(Beginning of SOURCE DATA)

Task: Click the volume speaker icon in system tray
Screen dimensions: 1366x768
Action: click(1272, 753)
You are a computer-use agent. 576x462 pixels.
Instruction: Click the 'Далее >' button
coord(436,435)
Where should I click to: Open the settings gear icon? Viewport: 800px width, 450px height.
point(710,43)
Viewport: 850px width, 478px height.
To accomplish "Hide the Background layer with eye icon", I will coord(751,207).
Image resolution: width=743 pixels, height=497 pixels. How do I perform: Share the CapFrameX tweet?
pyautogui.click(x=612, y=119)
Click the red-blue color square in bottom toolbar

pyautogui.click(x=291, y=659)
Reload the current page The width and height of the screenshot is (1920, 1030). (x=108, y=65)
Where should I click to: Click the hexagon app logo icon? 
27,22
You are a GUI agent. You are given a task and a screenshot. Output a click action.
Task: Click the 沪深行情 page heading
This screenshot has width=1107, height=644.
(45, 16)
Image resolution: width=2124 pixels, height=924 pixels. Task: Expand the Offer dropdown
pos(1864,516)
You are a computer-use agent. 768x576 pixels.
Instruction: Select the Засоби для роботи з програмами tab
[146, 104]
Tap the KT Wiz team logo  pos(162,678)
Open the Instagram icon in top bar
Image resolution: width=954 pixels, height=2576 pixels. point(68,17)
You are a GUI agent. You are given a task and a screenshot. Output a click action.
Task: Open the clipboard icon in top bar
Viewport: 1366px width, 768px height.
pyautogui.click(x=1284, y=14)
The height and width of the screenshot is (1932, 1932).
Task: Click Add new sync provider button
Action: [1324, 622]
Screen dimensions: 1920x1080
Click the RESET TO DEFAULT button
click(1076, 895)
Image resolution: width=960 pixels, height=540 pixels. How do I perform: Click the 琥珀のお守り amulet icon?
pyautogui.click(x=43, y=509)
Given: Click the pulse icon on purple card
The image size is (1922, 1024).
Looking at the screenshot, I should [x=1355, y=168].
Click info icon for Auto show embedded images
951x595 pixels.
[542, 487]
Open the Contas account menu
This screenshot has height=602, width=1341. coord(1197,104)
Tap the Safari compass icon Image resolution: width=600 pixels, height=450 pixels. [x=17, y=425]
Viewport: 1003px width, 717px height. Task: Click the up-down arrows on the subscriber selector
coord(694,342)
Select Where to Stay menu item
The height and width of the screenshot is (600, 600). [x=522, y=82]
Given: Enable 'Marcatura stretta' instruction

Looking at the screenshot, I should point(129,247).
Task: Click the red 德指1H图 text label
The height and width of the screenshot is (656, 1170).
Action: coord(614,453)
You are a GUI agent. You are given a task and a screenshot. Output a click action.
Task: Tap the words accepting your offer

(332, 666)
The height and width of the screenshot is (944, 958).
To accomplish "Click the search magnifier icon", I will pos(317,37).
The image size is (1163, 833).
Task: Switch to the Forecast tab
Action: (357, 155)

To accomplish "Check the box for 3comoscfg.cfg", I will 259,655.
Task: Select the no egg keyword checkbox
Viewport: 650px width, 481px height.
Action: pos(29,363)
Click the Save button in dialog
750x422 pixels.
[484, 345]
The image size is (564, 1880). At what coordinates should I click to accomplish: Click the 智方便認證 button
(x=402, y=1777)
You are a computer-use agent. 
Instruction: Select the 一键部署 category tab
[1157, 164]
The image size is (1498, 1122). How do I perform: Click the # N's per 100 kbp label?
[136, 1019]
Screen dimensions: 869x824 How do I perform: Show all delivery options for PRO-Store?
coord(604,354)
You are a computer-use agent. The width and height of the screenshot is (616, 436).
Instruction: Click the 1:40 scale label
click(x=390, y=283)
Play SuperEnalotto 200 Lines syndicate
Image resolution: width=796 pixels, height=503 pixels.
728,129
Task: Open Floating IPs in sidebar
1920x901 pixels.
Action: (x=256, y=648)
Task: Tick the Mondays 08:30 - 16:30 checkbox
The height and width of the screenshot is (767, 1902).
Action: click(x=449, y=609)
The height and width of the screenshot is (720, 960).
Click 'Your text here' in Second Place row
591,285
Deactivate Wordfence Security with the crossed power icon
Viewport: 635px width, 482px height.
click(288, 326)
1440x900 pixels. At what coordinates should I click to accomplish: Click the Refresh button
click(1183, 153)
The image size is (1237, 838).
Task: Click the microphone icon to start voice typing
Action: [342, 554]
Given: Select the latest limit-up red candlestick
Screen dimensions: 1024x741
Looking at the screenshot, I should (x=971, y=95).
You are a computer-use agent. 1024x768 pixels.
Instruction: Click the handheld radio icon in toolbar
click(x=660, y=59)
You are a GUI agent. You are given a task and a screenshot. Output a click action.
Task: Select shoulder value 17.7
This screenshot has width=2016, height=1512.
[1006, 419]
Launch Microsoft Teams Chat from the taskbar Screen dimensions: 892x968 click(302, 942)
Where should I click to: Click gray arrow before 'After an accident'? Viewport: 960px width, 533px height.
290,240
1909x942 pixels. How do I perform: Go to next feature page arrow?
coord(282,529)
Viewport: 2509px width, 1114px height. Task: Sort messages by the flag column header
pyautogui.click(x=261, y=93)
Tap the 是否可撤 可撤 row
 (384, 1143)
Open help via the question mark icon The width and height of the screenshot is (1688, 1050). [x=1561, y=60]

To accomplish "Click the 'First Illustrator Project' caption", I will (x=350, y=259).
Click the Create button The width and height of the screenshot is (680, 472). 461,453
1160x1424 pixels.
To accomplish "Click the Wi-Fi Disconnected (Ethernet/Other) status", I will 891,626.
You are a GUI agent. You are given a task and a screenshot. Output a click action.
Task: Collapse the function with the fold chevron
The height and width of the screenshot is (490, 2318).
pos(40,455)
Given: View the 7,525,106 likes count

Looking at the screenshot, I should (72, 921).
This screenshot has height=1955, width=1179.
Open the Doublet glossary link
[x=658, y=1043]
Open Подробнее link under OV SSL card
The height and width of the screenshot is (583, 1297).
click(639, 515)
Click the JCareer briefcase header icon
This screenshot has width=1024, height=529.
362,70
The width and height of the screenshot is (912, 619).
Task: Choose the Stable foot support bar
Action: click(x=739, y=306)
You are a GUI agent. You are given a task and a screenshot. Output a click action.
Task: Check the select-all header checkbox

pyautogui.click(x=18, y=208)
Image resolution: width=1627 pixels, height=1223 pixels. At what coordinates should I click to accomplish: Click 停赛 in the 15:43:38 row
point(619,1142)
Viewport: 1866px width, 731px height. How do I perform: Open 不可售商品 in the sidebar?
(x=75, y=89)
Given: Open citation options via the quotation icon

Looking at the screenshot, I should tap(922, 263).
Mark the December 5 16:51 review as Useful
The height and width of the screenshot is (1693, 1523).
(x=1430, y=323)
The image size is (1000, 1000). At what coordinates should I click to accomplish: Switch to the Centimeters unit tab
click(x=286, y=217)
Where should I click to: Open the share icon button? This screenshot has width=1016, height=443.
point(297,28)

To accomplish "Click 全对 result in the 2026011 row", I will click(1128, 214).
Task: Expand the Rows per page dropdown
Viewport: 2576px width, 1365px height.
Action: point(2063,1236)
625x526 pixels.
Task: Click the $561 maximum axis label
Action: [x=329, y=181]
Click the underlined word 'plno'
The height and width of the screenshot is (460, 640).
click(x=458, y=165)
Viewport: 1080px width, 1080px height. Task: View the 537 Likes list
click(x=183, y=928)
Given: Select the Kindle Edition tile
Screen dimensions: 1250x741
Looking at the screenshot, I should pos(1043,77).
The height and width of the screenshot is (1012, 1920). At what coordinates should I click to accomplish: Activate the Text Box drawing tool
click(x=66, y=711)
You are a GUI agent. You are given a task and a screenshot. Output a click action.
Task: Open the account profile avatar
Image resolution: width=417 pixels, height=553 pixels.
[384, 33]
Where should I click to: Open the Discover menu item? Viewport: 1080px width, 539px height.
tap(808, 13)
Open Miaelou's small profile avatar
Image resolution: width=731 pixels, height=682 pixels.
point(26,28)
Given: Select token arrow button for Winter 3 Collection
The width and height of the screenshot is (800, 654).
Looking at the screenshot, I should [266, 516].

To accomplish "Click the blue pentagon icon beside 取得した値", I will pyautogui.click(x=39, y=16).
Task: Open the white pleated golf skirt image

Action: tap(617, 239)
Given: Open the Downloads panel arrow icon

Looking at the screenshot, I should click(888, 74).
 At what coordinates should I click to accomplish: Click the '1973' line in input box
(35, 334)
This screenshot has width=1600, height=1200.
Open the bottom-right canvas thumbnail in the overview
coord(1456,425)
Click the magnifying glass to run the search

(End of SOURCE DATA)

— WHAT YOU ARE ASKED TO DO —
From the records above, pick out and copy each line holding the word "with".

— RESPONSE AREA —
To accomplish "Hide the Background layer with eye icon", I will coord(751,207).
Deactivate Wordfence Security with the crossed power icon
Task: Collapse the function with the fold chevron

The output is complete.